| T.R | Title | User | Personal
Name | Date | Lines |
|---|
| 1973.1 | | EVMS::HALLYB | Fish have no concept of fire | Thu May 25 1995 10:46 | 19 |
| If I understand this right it is clear that 2n is an upper bound on
the number of operations. For any string of length n you can move the
largest element to the end in 2 operations and thus reduce the problem
to sorting a string of length n-1.
E.g., given the string 27164 you bring the 7 to the front: 72164 and
then reverse the whole string: 46127. Now you only need sort 4612 and
by the same token that takes 2 steps to yield 2146, and so on.
You can save a step or two in the above anytime you have two position-
adjacent elements that are also order-adjacent. E.g., 14762 becomes
67412 then 76412 then 21467, ordering two elements in 3 steps. Had it
been 14672 you do even better: 76412, 21467 -- only 2 steps.

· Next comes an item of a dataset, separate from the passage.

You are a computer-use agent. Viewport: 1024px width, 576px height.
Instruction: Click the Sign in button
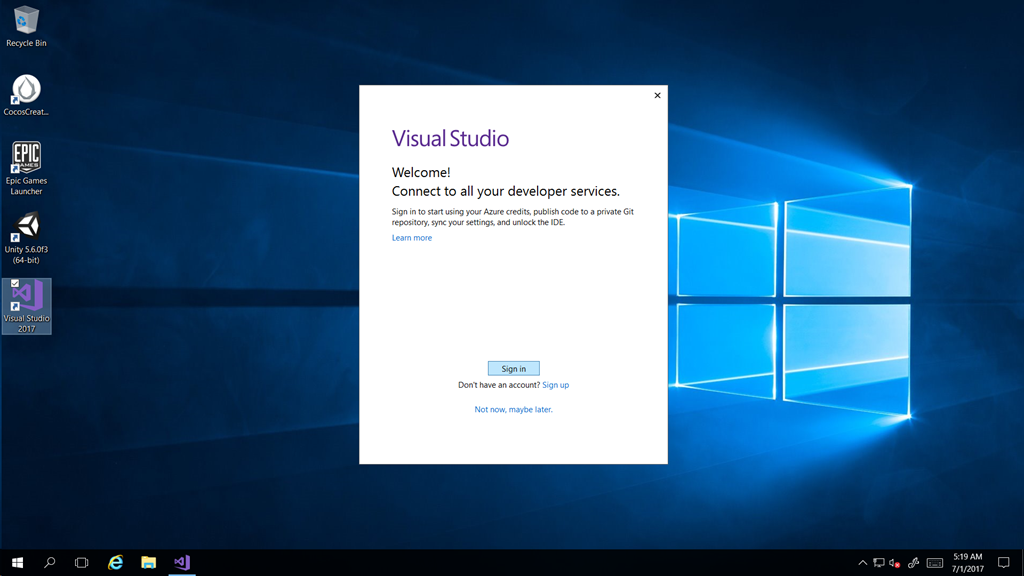pyautogui.click(x=513, y=369)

It certainly seems difficult to come up with a counterexample;
"adjacancies" keep cropping up. It would seem to me that coming up with
an algorithm for minimizing reversals would involve maximizing adjacencies.
John
|
| 1973.2 | | HANNAH::OSMAN | see HANNAH::IGLOO$:[OSMAN]ERIC.VT240 | Thu May 25 1995 10:59 | 36 |
|
> How many operations are required to sort any string of length n, where
> each operation is a reversal of the first k characters?
As written, for any k < n, then *no* number of operations will work.
For example, consider this string:
4321
That's n=4.
Consider k=3.
Reverse:
2341
Reverse:
4321
Reverse:
2341
Bored yet ?
Clearly we'll never produce 1234 with k=3.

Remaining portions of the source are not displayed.